Congratulations to Malala Yousefzai, the Pakistani schoolgirl and writer who survived a Taliban assassination attempt, for winning this year’s Sakharov human rights award. Malala’s blogging—in order to defend the rights of girls to basic education against the backdrop of a political movement dedicated to making women chattel only—has both been bold and has shaken the Pakistani Taliban to its core, for otherwise they would not have sought to silence her permanently.

While there was some uncertainty about whether the European Parliament would do the right thing, in the end the European Parliament did not belittle the prize and the legacy of its namesake, and they gave it to someone both bold and deserving, a choice which will last long after the waves of the political trendiness of other candidates pass.

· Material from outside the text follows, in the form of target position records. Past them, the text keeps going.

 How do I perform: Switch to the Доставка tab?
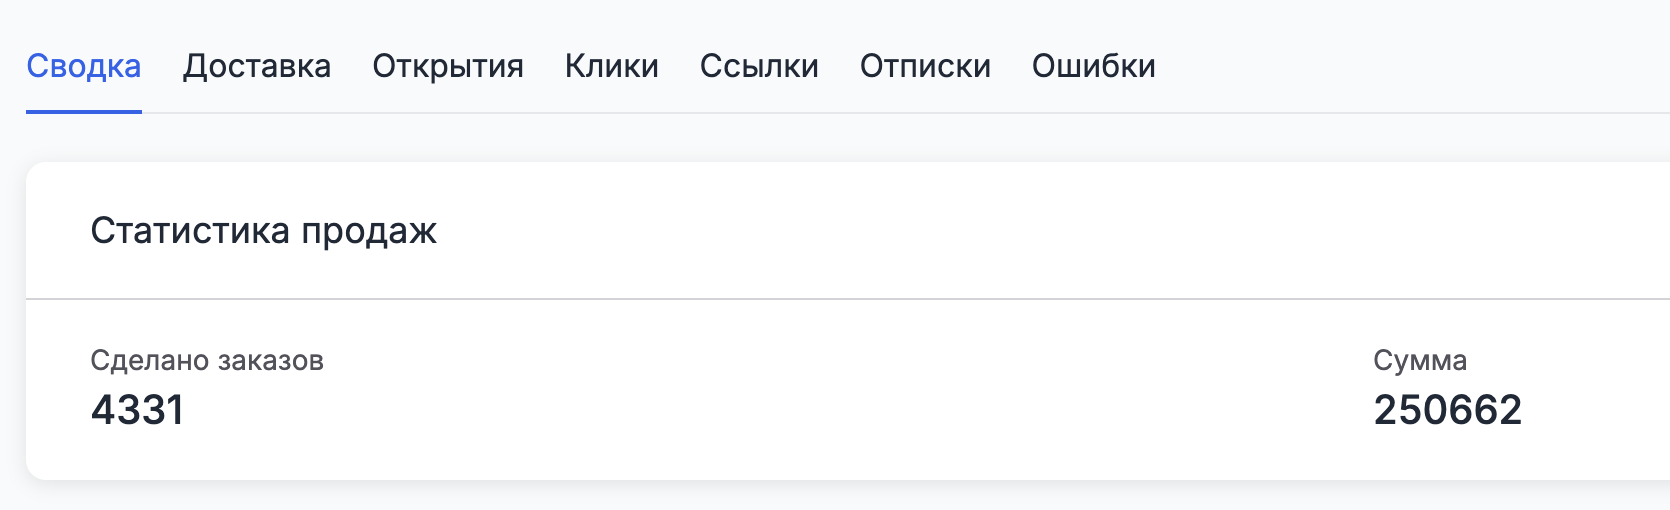pyautogui.click(x=257, y=66)
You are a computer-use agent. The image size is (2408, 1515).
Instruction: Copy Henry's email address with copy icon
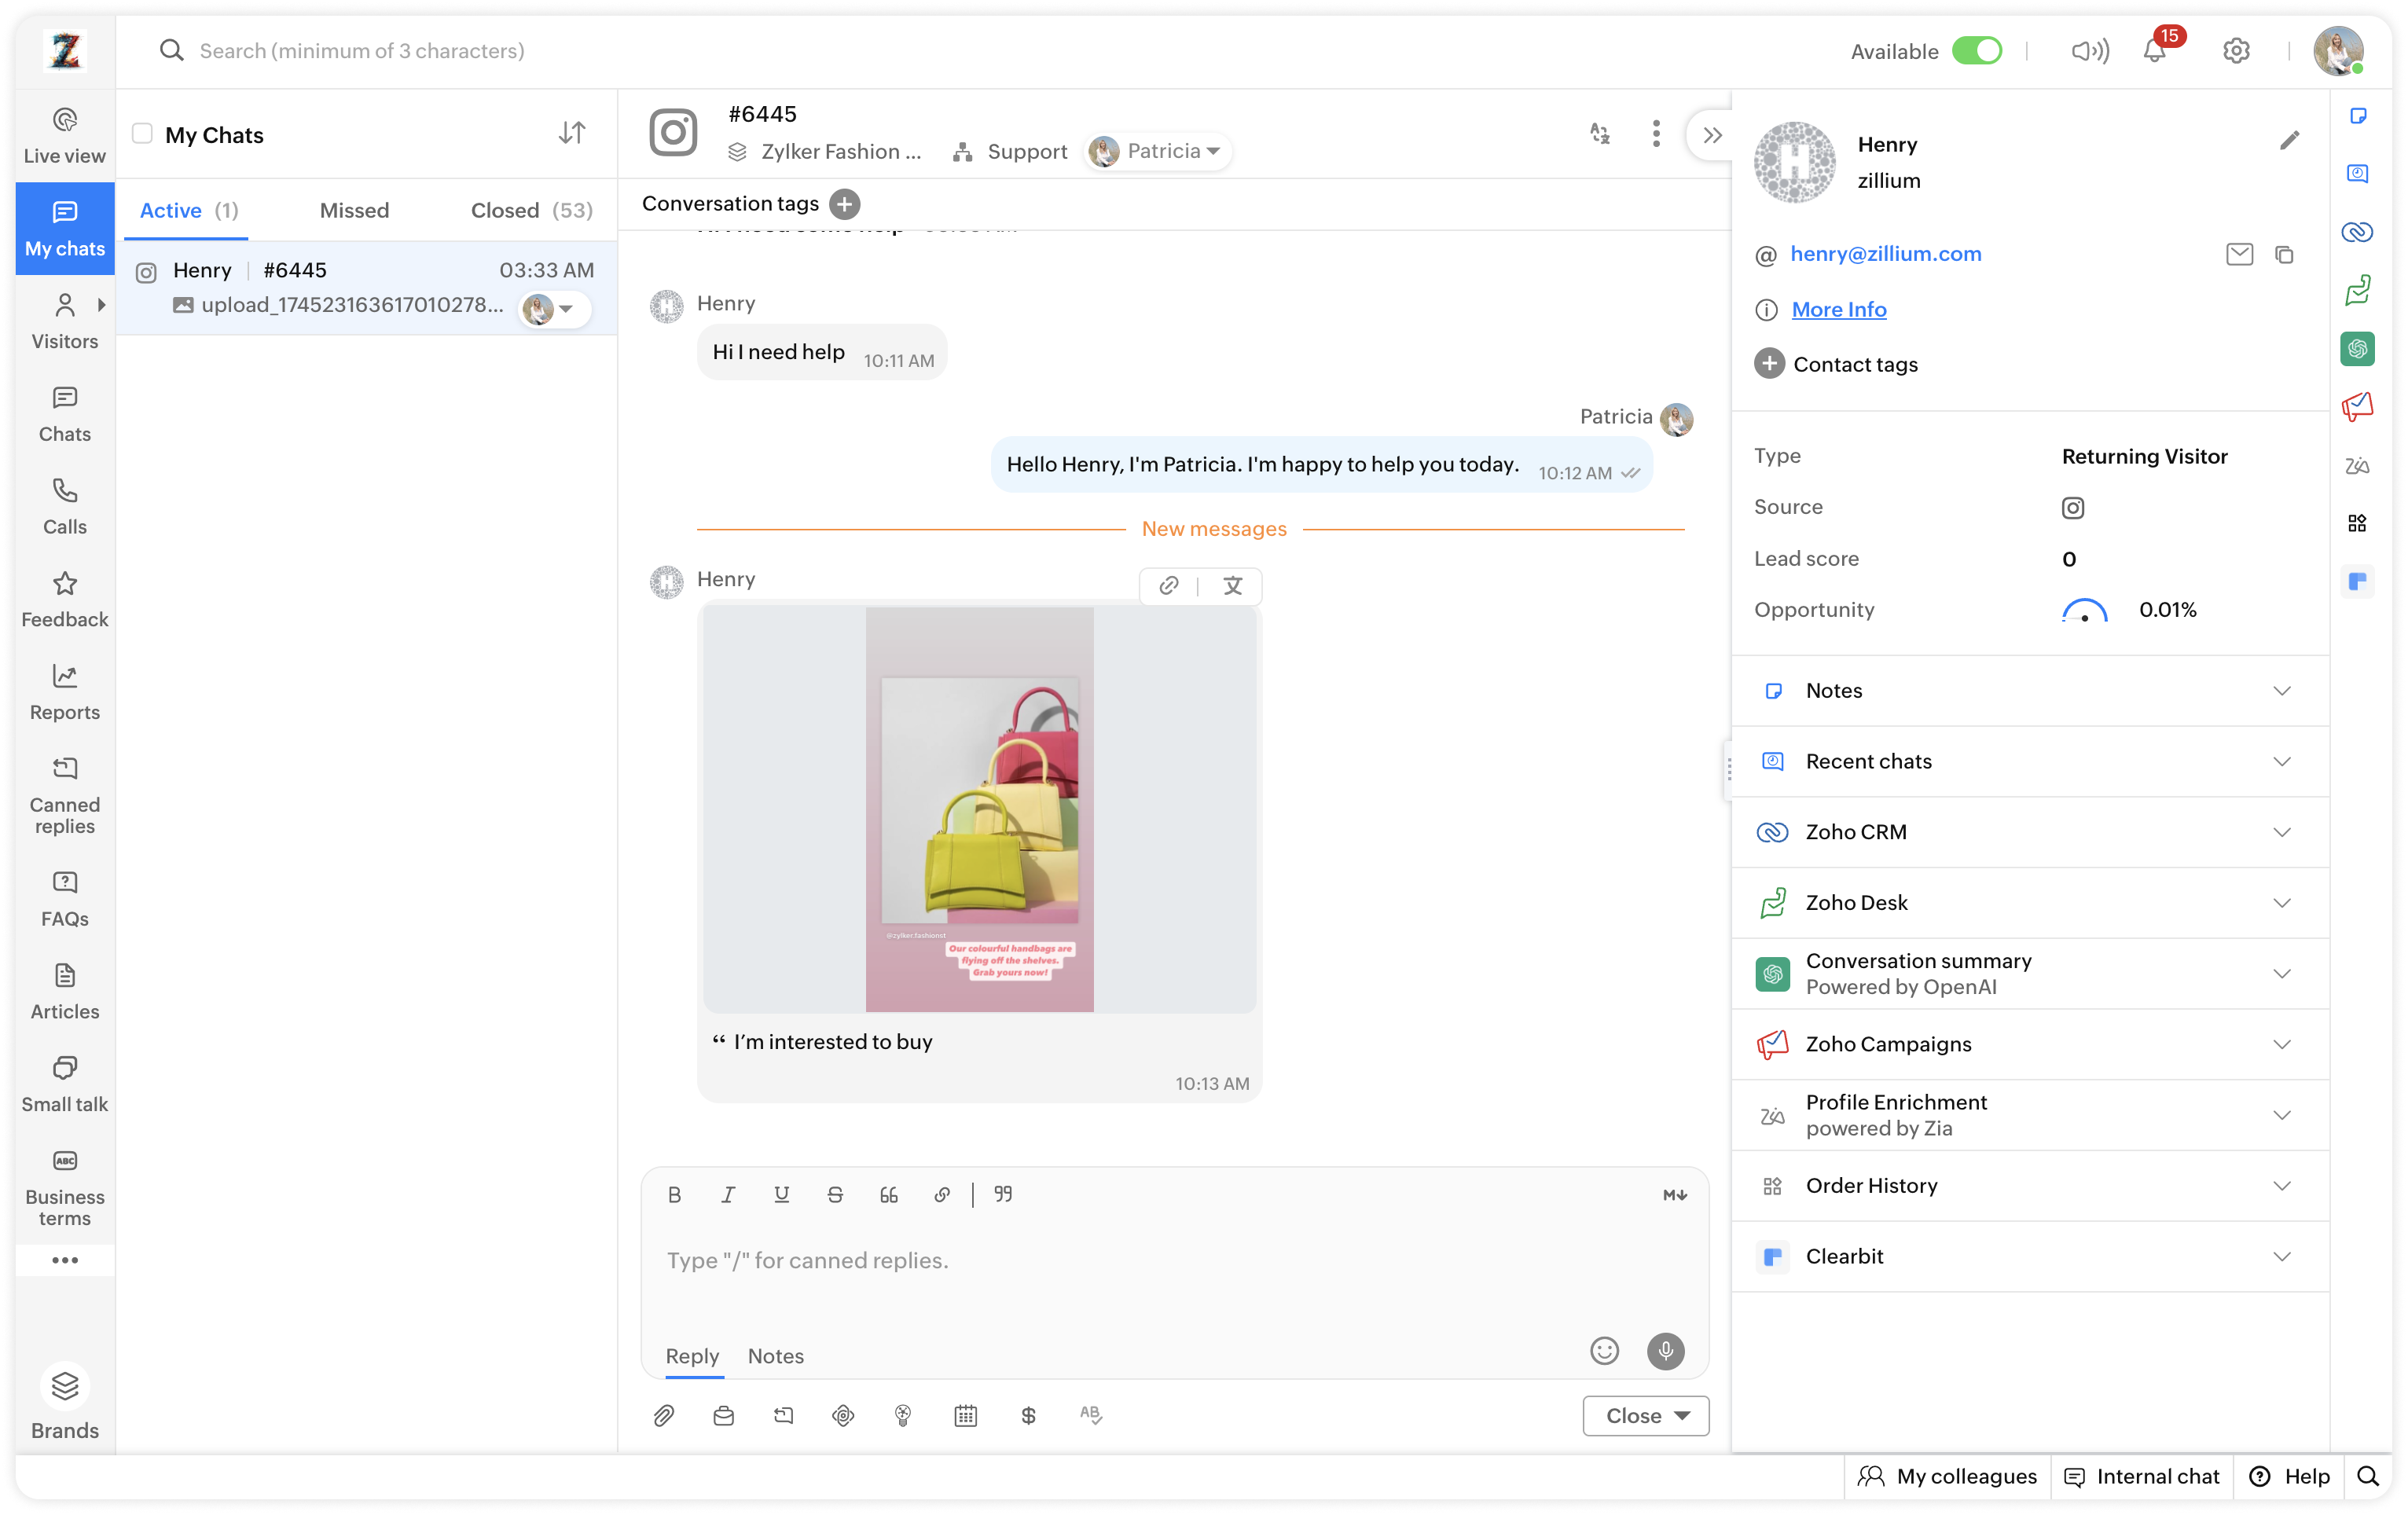point(2284,255)
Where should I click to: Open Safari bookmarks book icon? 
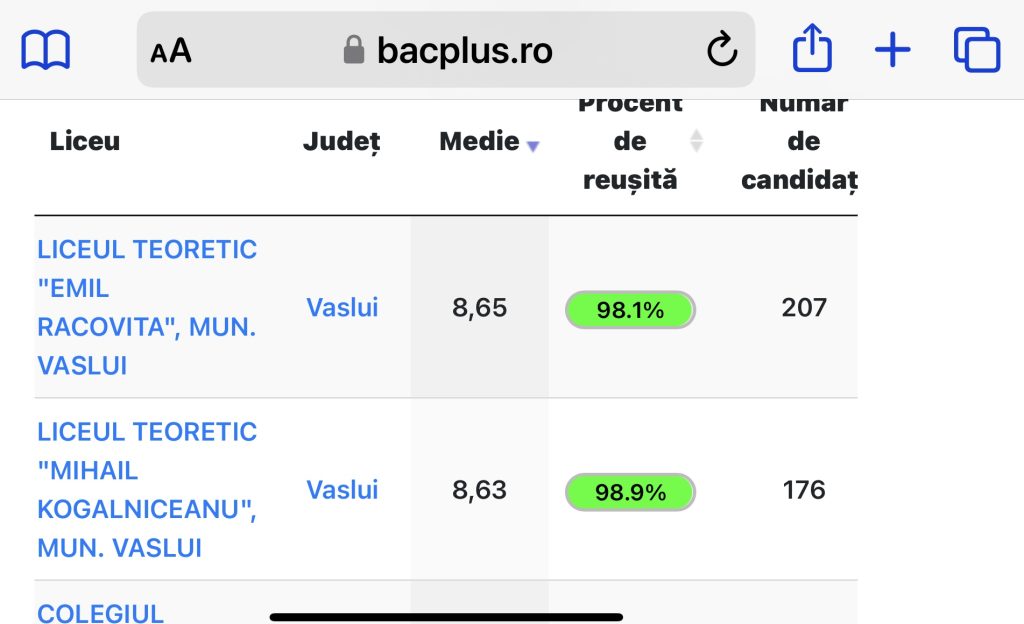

Alas, the same generally cannot be said for the track record of the Nobel Peace Prize’s selection committee.

While most Nobel prizes are based on a lifetime’s work and demonstrated achievements, the committee of politicians which awards the Nobel Peace Prize has, in recent years, based its award more on political considerations, symbolism, and the expectation of future action than on a track record of achievement. This was clear in the Nobel’s selection of Yemeni activist Tawakkul Karman. The head of the five-member Norwegian Nobel Committee at the time told the Associated Press, “Karman belongs to a Muslim movement with links to the Muslim Brotherhood, ‘which in the West is perceived as a threat to democracy.’ He added that ‘I don’t believe that. There are many signals that, that kind of movement can be an important part of the solution.’”

Karman, however, has had a very selective reading of who deserves human rights. She will speak up for Muslim Brotherhood activists—and was quite vocal in the aftermath of the July 2013 Egyptian coup—but she remains noticeably silent when the perpetrators of violence are political Islamists. Hence, she did not speak up for Malala Yousefzai, even when the then-14-year-old was clinging to life, nor has she condemned the Muslim Brotherhood’s targeting of Coptic Christians. Indeed, Karman’s attitude appears to mirror that of her fellow Muslim Brotherhood acolyte Recep Tayyip Erdoğan who has denied that Sudanese President Omar al-Bashir could be complicit in genocide, because “A Muslim can never commit genocide.”

Perhaps the Nobel committee can redeem itself this year with its selection, but it has a long way to go to dig itself out of the mockery it has made of human rights and democracy. Certainly, the contrast between the selections of Yousefzai and Karman, their achievements, and the logic behind their awards are a millstone around the neck of the Nobels.